* Exercise details: Rewrite the items below, changing each "icon" to "button" and leaving everything else as it is.

_ _ _ _

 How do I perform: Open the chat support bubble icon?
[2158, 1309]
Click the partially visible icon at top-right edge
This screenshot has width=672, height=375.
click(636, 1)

_ _ _ _

* Correct output:
 How do I perform: Open the chat support bubble button?
[2158, 1309]
Click the partially visible button at top-right edge
This screenshot has width=672, height=375.
click(636, 1)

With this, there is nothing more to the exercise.